Una mirada medianamente objetiva habrá de concluir que, guste o no, el primer mandato de Piñera tiene un legado claro y contundente: la reconstrucción del país, tras el funesto terremoto de 2010. Nada se saca con intentar disimular la magnitud de la tarea o el ahínco con que el Presidente la acometió. Nadie puede, tampoco, dejar de hacer la odiosa comparación que todos sabemos y alegrarse de que haya sido él quien se hiciera cargo. Soy un convencido de que Dios, o el destino si el Lector lo prefiere, pone siempre a los (y las) mejores frente a la adversidad. Y saca de allí a aquellos (y aquellas) que no serían un aporte.
¿Y el actual mandato? ¿Cuál será, pese a que el plazo aún no cierra, el legado de esta segunda administración de Sebastián Piñera? Pareciera que, de no mediar contingencias inciertas, el legado de este período presidencial no habrá de estar en lo político ni lo económico.
Este gobierno dejará como legado la manera con que enfrentó la pandemia, las crisis consecuentes y como nos condujo a superarlas. Porque, esperanzas mediante, saldremos airosos de la mayor catástrofe sanitaria de los últimos cien años. Y, en esa ardua tarea, las cualidades personales y profesionales de Piñera han sido de la mayor relevancia.
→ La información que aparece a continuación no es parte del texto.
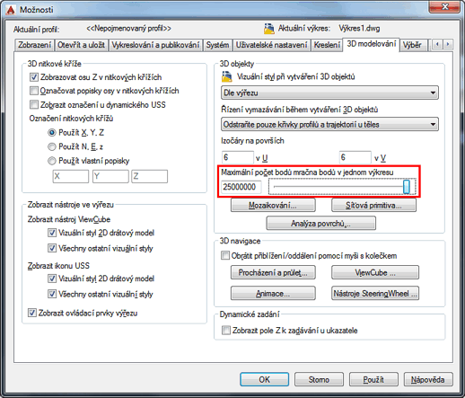Open the Mozaikování settings button
Screen dimensions: 465x398
coord(273,206)
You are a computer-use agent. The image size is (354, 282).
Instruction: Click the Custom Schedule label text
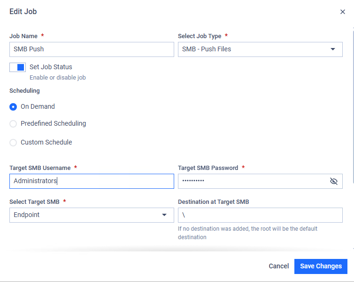[x=46, y=142]
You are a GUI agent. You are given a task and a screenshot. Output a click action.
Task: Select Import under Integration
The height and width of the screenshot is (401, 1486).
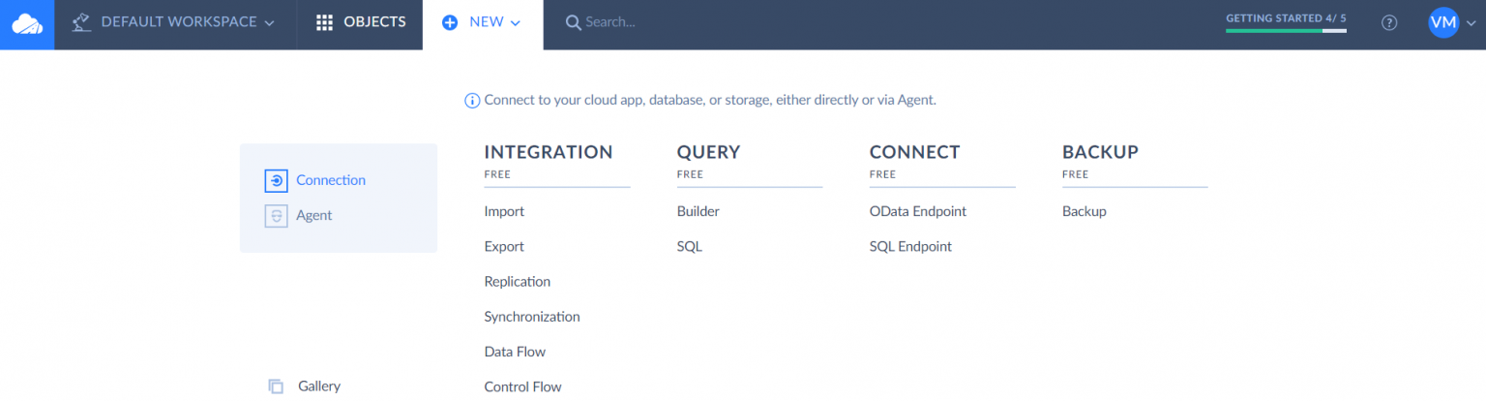[x=504, y=211]
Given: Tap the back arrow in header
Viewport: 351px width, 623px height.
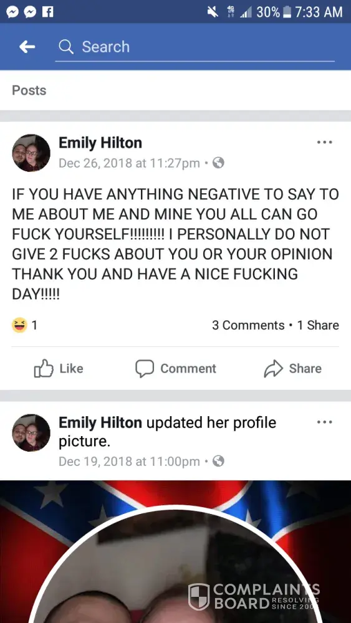Looking at the screenshot, I should click(x=27, y=47).
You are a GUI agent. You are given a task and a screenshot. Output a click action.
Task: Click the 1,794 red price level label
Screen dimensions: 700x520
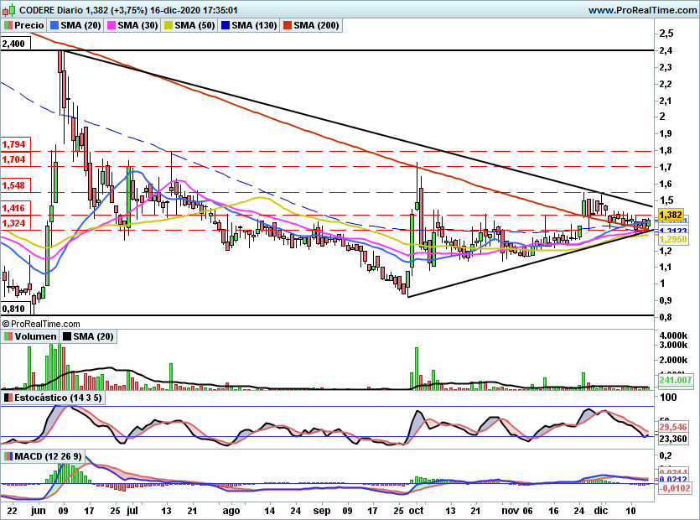coord(14,144)
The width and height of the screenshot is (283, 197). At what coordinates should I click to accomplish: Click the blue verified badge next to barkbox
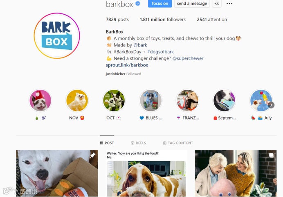(138, 4)
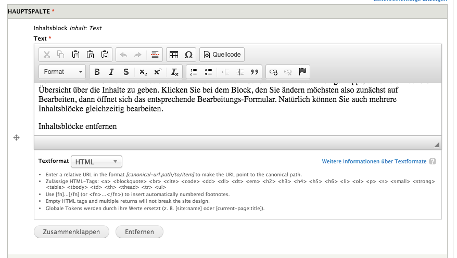This screenshot has width=457, height=258.
Task: Open the special character Omega tool
Action: click(x=188, y=55)
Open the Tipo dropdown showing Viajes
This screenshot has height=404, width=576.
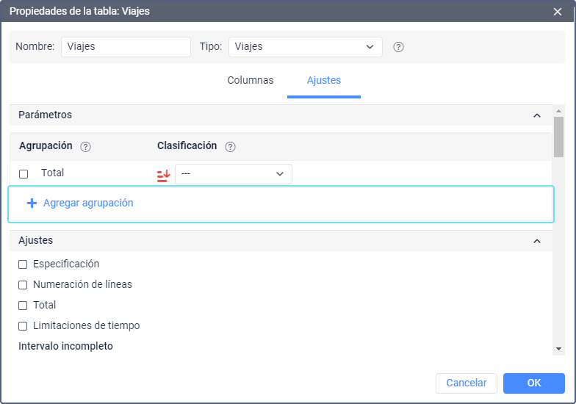point(305,47)
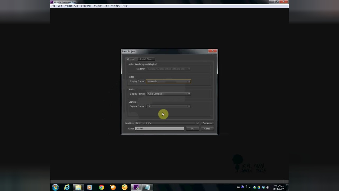Open the Capture Format dropdown
Viewport: 339px width, 191px height.
(x=189, y=106)
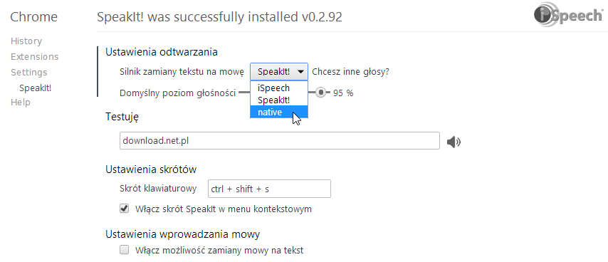Click the volume slider handle
Viewport: 608px width, 262px height.
(x=320, y=93)
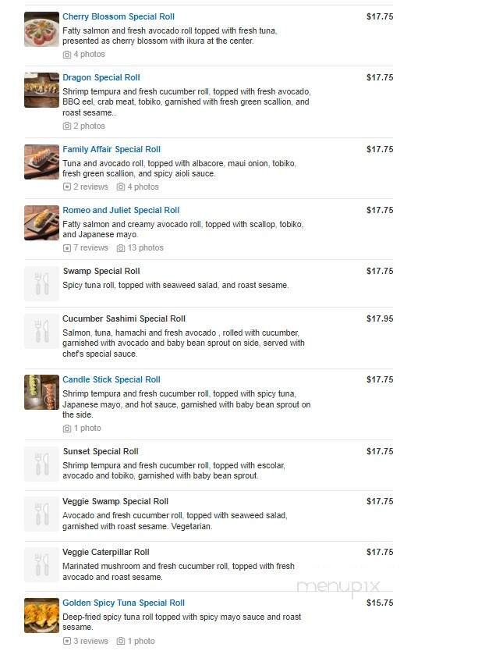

Su capacidad organizativa, el manejo de equipos, la visión estratégica y, sobre todo, su empeño en pos del objetivo, sin desalentarse ante la mezquindad, la pequeñez o ingratitud de algunos, le han convertido, nuevamente, en el líder adecuado en el momento justo. La hipotética presencia de otra persona al frente de La Moneda nos parece que habría sido lamentable.
Y si bien los libros de Historia aún están por escribirse, las páginas que dediquen a estos tiempos habrán de destacar la rigurosidad técnica y el compromiso gubernamental con que Chile enfrentó la crisis y consiguió superarla mejor que muchos. Un legado de gobierno no se construye con encuestas ni se mantiene con discursos, ni se instala con marketing. Surge del valor ante los contratiempos, de la voluntad por sobre la adversidad y la convicción de que los infortunios se superan con esfuerzo. Y de eso, este gobierno ha dado prueba.